Slate’s editors sent out an open request for readers to submit ideas for a 5th-grade classroom of the future, no budget or personnel constraints required. Before the live event Monday night, editors had received more than 350 ideas, which they and readers narrowed down to 10. Those entries seemed interesting, but most weren’t really unheard of: Outdoor classrooms, multipurpose spaces, Montessori-style group learning will sound familiar to most educators and researchers. One really radical idea, which called for hooking students into sensors to monitor their brain waves, would make a great summer blockbuster but probably wouldn’t pass muster at your average parent-teacher organization or school board budget meeting.

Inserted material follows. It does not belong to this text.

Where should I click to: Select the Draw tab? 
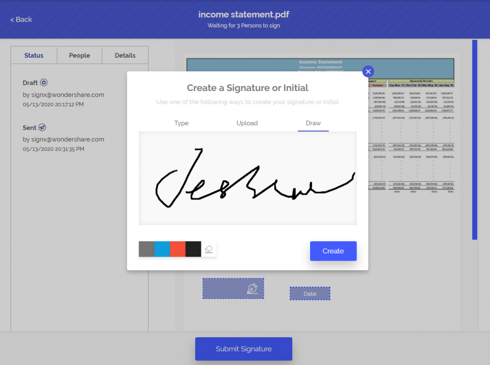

So there we were, with an expert panel including Jim Shelton, the Education Department’s innovation guru; Justin Cohen, president of the Mass Insight turnaround group; David Ethan Greenberg, board chairman of the Denver School of Science & Technology, and a slew of others. Greenberg and several other panelists argued that building standards virtually ensure classes will be outdated almost as soon as they open: “The mindset in districts is they want you to build to hundred-year building standards,” Greenberg said, “and we said we have no idea what education is going to look like 15 years from now; why would we invest in these double-wide corridors that come from the factory model ....?”
The most interesting conversation for me was the small group discussion on classroom changes under $1,000.
We had a couple of teachers, the head of a community tutoring group, several businesspeople and a handful of others. A 9th-grade English teacher said she gets $175 a year for class supplies; a Prince George’s County, Md., kindergarten teacher said he gets none. Both already try to create cobbled-together versions of the high-concept classrooms of the future: She arranges classroom areas for different projects; he plugs his laptop from home into a projector to show his students online resources. Both begged for basic improvements already known in the education field, like data profiles of incoming students or desks uncoupled from chairs to ease moving for group work. (Slate Editor-in-Chief David Plotz, who sat in on the group, looked shocked that classes still used such desks.) One tourist attending the forum on a whim suggested exchanging the desks for lap-tables and using chairs on rollers.
Plotz, who has held a similar crowdsourcing event on energy policy, told me half-jokingly afterward that he always hopes at these events to have someone jump up and announce that one brilliant idea that will solve everything wrong in education. Yet maybe the strength of crowdsourcing, if there is one, comes not from a single silver-bullet but an understanding of all the millions of little irritations teachers and students face every day and the ways to make classes a little more livable. I’ll be interested to see what ideas come out of the project going forward.